* _Exercise_: Write the records out once more, exactly as they are given.

* _Provided information_:
■ ■ ■ ■ ■

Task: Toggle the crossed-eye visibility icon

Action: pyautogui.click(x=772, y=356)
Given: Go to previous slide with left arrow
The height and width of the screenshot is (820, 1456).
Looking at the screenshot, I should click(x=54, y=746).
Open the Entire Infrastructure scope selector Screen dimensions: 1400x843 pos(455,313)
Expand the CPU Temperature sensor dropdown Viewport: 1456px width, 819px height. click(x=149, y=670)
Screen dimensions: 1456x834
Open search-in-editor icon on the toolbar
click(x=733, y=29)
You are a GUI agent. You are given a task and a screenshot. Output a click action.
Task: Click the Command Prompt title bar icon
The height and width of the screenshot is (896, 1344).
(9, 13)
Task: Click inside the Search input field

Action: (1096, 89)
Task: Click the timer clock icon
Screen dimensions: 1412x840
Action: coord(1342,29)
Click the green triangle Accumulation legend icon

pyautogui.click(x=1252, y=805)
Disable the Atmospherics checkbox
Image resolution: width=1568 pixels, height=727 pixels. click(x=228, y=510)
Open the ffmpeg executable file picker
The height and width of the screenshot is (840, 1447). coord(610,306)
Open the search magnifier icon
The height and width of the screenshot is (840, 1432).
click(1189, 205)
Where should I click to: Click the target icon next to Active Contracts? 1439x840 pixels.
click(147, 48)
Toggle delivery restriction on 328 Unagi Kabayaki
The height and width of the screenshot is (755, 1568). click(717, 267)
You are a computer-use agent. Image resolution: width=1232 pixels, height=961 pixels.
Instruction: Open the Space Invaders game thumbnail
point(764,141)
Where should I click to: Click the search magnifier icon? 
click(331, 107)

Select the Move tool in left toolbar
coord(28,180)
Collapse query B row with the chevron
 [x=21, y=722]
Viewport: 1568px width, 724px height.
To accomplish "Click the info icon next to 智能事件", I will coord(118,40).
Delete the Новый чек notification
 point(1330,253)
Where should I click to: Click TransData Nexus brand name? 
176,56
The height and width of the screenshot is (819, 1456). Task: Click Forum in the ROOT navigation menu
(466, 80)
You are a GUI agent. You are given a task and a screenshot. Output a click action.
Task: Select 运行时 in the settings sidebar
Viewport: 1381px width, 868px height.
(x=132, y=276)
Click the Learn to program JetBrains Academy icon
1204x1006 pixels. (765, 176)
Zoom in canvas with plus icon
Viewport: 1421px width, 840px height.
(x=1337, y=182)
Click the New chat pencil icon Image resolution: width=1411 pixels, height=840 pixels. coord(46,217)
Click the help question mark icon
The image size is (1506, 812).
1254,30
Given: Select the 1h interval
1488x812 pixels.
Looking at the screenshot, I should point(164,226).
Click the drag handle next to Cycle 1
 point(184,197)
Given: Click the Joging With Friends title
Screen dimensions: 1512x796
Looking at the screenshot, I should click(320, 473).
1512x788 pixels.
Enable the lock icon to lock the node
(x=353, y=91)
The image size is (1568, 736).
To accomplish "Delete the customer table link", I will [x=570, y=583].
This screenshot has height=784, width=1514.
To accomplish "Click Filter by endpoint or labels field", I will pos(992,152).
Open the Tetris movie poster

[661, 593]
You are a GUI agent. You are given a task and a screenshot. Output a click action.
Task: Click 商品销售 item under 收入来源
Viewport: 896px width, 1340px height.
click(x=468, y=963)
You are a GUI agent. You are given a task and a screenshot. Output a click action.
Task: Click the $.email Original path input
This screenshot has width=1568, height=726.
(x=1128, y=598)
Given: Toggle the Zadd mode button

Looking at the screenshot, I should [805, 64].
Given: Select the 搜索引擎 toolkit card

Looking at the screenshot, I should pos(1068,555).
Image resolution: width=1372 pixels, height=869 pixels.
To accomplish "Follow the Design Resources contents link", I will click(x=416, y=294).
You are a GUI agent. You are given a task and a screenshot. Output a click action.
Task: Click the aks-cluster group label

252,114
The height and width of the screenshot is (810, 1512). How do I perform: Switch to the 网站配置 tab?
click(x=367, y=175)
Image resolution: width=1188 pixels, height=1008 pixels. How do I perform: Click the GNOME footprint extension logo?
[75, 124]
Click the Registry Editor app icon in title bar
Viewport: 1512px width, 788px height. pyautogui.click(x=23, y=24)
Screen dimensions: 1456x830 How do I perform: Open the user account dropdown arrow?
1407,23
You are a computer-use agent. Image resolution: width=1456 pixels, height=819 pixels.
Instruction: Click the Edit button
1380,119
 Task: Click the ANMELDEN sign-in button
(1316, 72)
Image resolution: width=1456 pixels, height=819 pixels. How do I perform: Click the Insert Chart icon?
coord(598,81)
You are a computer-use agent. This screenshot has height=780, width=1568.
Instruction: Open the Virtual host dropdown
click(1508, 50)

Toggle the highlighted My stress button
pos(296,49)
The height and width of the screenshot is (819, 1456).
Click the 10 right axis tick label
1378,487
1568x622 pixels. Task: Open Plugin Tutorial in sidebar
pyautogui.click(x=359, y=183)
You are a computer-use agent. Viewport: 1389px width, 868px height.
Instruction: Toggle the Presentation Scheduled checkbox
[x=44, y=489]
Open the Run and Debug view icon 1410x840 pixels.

■ ■ ■ ■ ■

* _Answer box_:
Task: Toggle the crossed-eye visibility icon

Action: pyautogui.click(x=772, y=356)
Given: Go to previous slide with left arrow
The height and width of the screenshot is (820, 1456).
Looking at the screenshot, I should click(x=54, y=746).
Open the Entire Infrastructure scope selector Screen dimensions: 1400x843 pos(455,313)
Expand the CPU Temperature sensor dropdown Viewport: 1456px width, 819px height. click(x=149, y=670)
Screen dimensions: 1456x834
Open search-in-editor icon on the toolbar
click(x=733, y=29)
You are a GUI agent. You are given a task and a screenshot. Output a click action.
Task: Click the Command Prompt title bar icon
The height and width of the screenshot is (896, 1344).
(9, 13)
Task: Click inside the Search input field

Action: (1096, 89)
Task: Click the timer clock icon
Screen dimensions: 1412x840
Action: coord(1342,29)
Click the green triangle Accumulation legend icon

pyautogui.click(x=1252, y=805)
Disable the Atmospherics checkbox
Image resolution: width=1568 pixels, height=727 pixels. click(x=228, y=510)
Open the ffmpeg executable file picker
The height and width of the screenshot is (840, 1447). coord(610,306)
Open the search magnifier icon
The height and width of the screenshot is (840, 1432).
click(1189, 205)
Where should I click to: Click the target icon next to Active Contracts? 1439x840 pixels.
click(147, 48)
Toggle delivery restriction on 328 Unagi Kabayaki
The height and width of the screenshot is (755, 1568). click(717, 267)
You are a computer-use agent. Image resolution: width=1232 pixels, height=961 pixels.
Instruction: Open the Space Invaders game thumbnail
point(764,141)
Where should I click to: Click the search magnifier icon? 
click(331, 107)

Select the Move tool in left toolbar
coord(28,180)
Collapse query B row with the chevron
 [x=21, y=722]
Viewport: 1568px width, 724px height.
To accomplish "Click the info icon next to 智能事件", I will coord(118,40).
Delete the Новый чек notification
 point(1330,253)
Where should I click to: Click TransData Nexus brand name? 
176,56
The height and width of the screenshot is (819, 1456). Task: Click Forum in the ROOT navigation menu
(466, 80)
You are a GUI agent. You are given a task and a screenshot. Output a click action.
Task: Select 运行时 in the settings sidebar
Viewport: 1381px width, 868px height.
(x=132, y=276)
Click the Learn to program JetBrains Academy icon
1204x1006 pixels. (765, 176)
Zoom in canvas with plus icon
Viewport: 1421px width, 840px height.
(x=1337, y=182)
Click the New chat pencil icon Image resolution: width=1411 pixels, height=840 pixels. coord(46,217)
Click the help question mark icon
The image size is (1506, 812).
1254,30
Given: Select the 1h interval
1488x812 pixels.
Looking at the screenshot, I should point(164,226).
Click the drag handle next to Cycle 1
 point(184,197)
Given: Click the Joging With Friends title
Screen dimensions: 1512x796
Looking at the screenshot, I should click(320, 473).
1512x788 pixels.
Enable the lock icon to lock the node
(x=353, y=91)
The image size is (1568, 736).
To accomplish "Delete the customer table link", I will [x=570, y=583].
This screenshot has height=784, width=1514.
To accomplish "Click Filter by endpoint or labels field", I will pos(992,152).
Open the Tetris movie poster

[661, 593]
You are a GUI agent. You are given a task and a screenshot. Output a click action.
Task: Click 商品销售 item under 收入来源
Viewport: 896px width, 1340px height.
click(x=468, y=963)
You are a GUI agent. You are given a task and a screenshot. Output a click action.
Task: Click the $.email Original path input
This screenshot has width=1568, height=726.
(x=1128, y=598)
Given: Toggle the Zadd mode button

Looking at the screenshot, I should [805, 64].
Given: Select the 搜索引擎 toolkit card

Looking at the screenshot, I should pos(1068,555).
Image resolution: width=1372 pixels, height=869 pixels.
To accomplish "Follow the Design Resources contents link", I will click(x=416, y=294).
You are a GUI agent. You are given a task and a screenshot. Output a click action.
Task: Click the aks-cluster group label

252,114
The height and width of the screenshot is (810, 1512). How do I perform: Switch to the 网站配置 tab?
click(x=367, y=175)
Image resolution: width=1188 pixels, height=1008 pixels. How do I perform: Click the GNOME footprint extension logo?
[75, 124]
Click the Registry Editor app icon in title bar
Viewport: 1512px width, 788px height. pyautogui.click(x=23, y=24)
Screen dimensions: 1456x830 How do I perform: Open the user account dropdown arrow?
1407,23
You are a computer-use agent. Image resolution: width=1456 pixels, height=819 pixels.
Instruction: Click the Edit button
1380,119
 Task: Click the ANMELDEN sign-in button
(1316, 72)
Image resolution: width=1456 pixels, height=819 pixels. How do I perform: Click the Insert Chart icon?
coord(598,81)
You are a computer-use agent. This screenshot has height=780, width=1568.
Instruction: Open the Virtual host dropdown
click(1508, 50)

Toggle the highlighted My stress button
pos(296,49)
The height and width of the screenshot is (819, 1456).
Click the 10 right axis tick label
1378,487
1568x622 pixels. Task: Open Plugin Tutorial in sidebar
pyautogui.click(x=359, y=183)
You are a computer-use agent. Viewport: 1389px width, 868px height.
Instruction: Toggle the Presentation Scheduled checkbox
[x=44, y=489]
Open the Run and Debug view icon 1410x840 pixels.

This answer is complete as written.